Based on our results, segmentations with lower average Hausdorff distance values do not necessarily correspond to a segmentation of higher quality. Using average Hausdorff distance values to assess segmentation quality may therefore result in an erroneous ranking not reflecting the actual segmentation quality. This ranking error can be explained by the average Hausdorff distance dividing the distance from the ground truth to the segmentation by the number of ground truth voxels whilst dividing the distance from segmentation to the ground truth by the number of voxels in the segmented volume (eq. 2). This leads to an unwanted ranking error in certain situations.

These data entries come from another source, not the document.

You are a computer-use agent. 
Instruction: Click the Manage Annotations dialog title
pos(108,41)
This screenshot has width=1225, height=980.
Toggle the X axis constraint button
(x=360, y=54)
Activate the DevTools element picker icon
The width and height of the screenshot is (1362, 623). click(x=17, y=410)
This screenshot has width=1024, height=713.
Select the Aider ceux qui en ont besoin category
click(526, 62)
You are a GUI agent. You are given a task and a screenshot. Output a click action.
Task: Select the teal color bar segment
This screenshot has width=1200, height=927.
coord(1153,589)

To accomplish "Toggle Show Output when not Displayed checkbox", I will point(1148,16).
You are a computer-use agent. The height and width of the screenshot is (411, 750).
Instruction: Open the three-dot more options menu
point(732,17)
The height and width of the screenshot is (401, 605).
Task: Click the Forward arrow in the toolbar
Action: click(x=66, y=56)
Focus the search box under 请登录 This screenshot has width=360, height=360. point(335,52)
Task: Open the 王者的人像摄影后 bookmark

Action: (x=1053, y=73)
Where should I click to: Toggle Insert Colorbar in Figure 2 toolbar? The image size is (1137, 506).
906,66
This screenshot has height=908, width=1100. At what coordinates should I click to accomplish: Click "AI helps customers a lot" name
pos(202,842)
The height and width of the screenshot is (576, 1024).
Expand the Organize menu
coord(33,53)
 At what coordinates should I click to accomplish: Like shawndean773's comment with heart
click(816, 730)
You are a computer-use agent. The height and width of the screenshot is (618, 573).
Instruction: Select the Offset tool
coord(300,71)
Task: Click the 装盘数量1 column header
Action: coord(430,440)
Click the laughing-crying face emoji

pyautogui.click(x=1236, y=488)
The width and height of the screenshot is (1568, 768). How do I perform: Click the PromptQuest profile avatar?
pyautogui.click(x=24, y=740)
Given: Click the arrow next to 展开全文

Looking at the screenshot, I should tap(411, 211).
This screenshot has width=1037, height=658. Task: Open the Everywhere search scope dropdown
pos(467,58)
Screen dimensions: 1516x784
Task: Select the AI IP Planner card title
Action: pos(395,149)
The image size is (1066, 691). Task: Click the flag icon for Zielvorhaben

For example, when an error introduces voxels relatively closer to the ground truth than the average distance of the previously introduced errors, the average Hausdorff distance might still decrease, because the increase in StoG is proportionally less than the increase of S. This results in a lower directed average Hausdorff distance from segmentation to ground truth (SToG/S). This observation shows that an additional error added to the segmentation might increase StoG whilst it simultaneously decreases the average Hausdorff distance indicating an improvement of the segmentation quality. This depends on the distances of the voxels belonging to the error and to the number of voxels contained in the error. Here, although the total distance from segmentation to the ground truth (StoG) increases, the denominator corresponding to the number of voxels in the segmentation volume increases as well.

Although the simulated segmentation in Fig. 2d has an additional error compared to Fig. 2c the traditional average Hausdorff distance value of Fig. 2d is lower than that of Fig. 2c resulting in a better rank of Fig. 2d. Therefore, average Hausdorff distance might rank a simulated segmentation containing more errors better than a simulated segmentation with less errors because the denominator changes with the number of voxels in the segmentation. Due to this ranking error, the traditional average Hausdorff distance should be used with caution for rankings and quality assessment of segmentations. This issue was significantly mitigated by the newly proposed balanced average Hausdorff distance, where the StoG is divided by the constant number of ground truth voxels instead of the variable number of voxels in the segmentation volume. Applying the new performance measure, the ranking results were strongly improved.

Our study has some limitations. First, even with a balanced average Hausdorff distance, ranking results were not perfect. There are still a few types of errors that increase StoG and decrease GtoS at the same time. For example, when we simulated false positive single voxels scattered randomly throughout the image volume, we observed increased StoG and decreased GtoS. This resulted in a lower balanced average Hausdorff distance value, indicating an improved segmentation despite lower quality. Second, the ranking error of average Hausdorff distance could be analysed only for the use case of cerebral vessel segmentation. The ranking error of average Hausdorff distance observed in this study might be more prominent than in other application areas considering that the anatomy and spatial representation of the cerebral arterial tree are relatively complex. Therefore, especially for complex segmentation tasks like vessel tree segmentations (such as in the brain, liver, or heart), balanced average Hausdorff distance should replace the traditional average Hausdorff distance. The ranking properties of both performance measures should be also compared in different application areas to confirm or negate the observations made in this study.

In conclusion, the novel proposed balanced average Hausdorff distance performance measure alleviates the identified ranking error of classic average Hausdorff distance. This makes the balanced average Hausdorff distance more suitable for rankings and quality assessment of segmentations in medical segmentation tasks and should be used instead of the traditional average Hausdorff distance.